While I put a pot of Chocolate Mudslide on the coffee-maker, I’d given Karen and Liberty a brief rundown of the mess at the Playhouse, leaving out almost nothing except the part where, less than twenty-four hours before Laurence died, Vonetta had threatened him with harm if he didn’t get the hell out of her theater. I just couldn’t picture Vonetta climbing around in the fly system and sawing at safety cables with a knife. If she’d wanted to kill him, she’d have been more straightforward. Besides, the first order of business was satisfying my curiosity about Doyle Brannigan.
Liberty must have found some hidden square inch of the shop she hadn’t decorated because she was carefully attaching ribbon streamers to yet another stack of hearts. “People
are going to come from all over the place to see where he died. Don’t you think that’s kind of creepy?”
I rubbed my neck, trying to get rid of the knots of tension that had started forming as I walked through town.
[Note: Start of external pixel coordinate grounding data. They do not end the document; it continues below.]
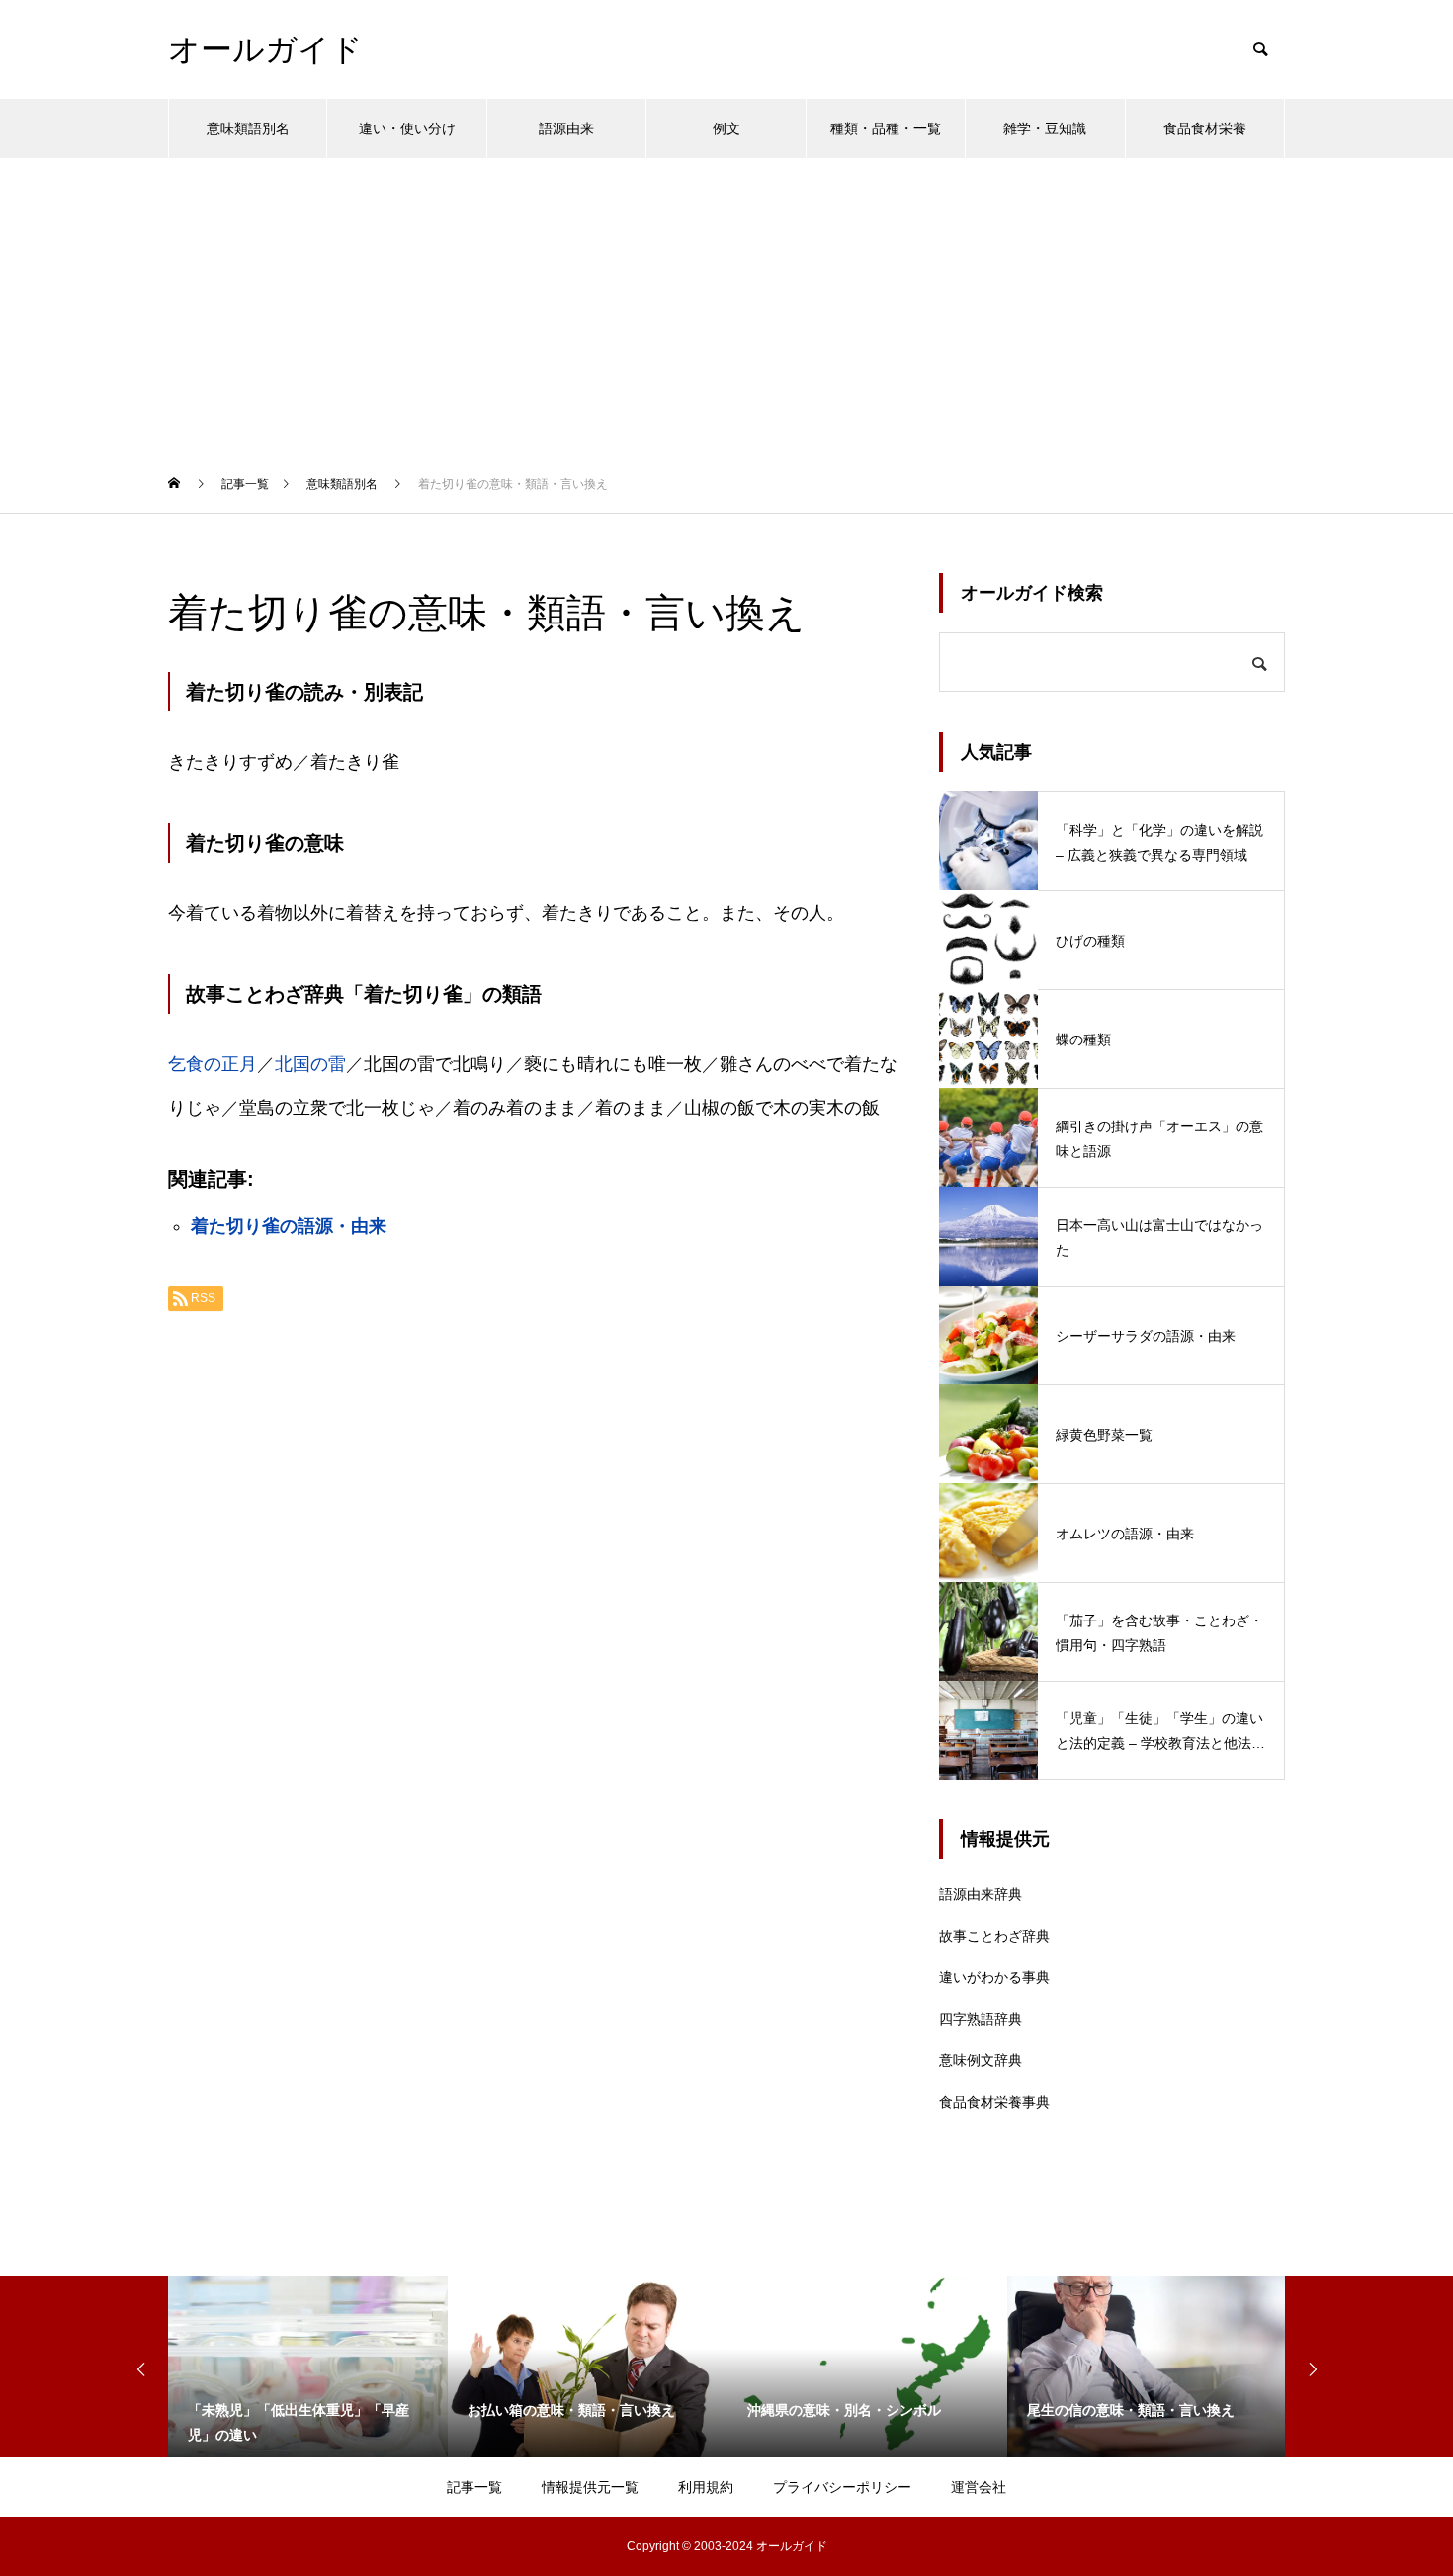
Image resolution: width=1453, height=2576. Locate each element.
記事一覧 (474, 2487)
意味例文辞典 (980, 2060)
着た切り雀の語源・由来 (288, 1226)
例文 (726, 128)
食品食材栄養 (1204, 128)
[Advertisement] (726, 306)
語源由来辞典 (980, 1894)
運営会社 (978, 2487)
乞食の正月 (212, 1064)
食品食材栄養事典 (994, 2102)
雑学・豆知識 (1044, 128)
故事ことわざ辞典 (994, 1936)
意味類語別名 (248, 128)
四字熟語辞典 (980, 2019)
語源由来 (566, 128)
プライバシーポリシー (842, 2487)
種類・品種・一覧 (885, 128)
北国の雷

I hated thinking about the reporters who’d try to interview Richie and Dylan, and about the negative publicity all of this would mean for the inn. And not just the inn, either. The Playhouse certainly wouldn’t benefit from the attention, and neither would Vonetta. But short of locking away the entire cast and crew until the reporters disappeared, I couldn’t see any way to avoid them.
Karen set aside the glass container and sat, putting her feet on an empty chair. She flexed one foot, then the other several times. “Do you really think Nate will try to railroad Richie into court?”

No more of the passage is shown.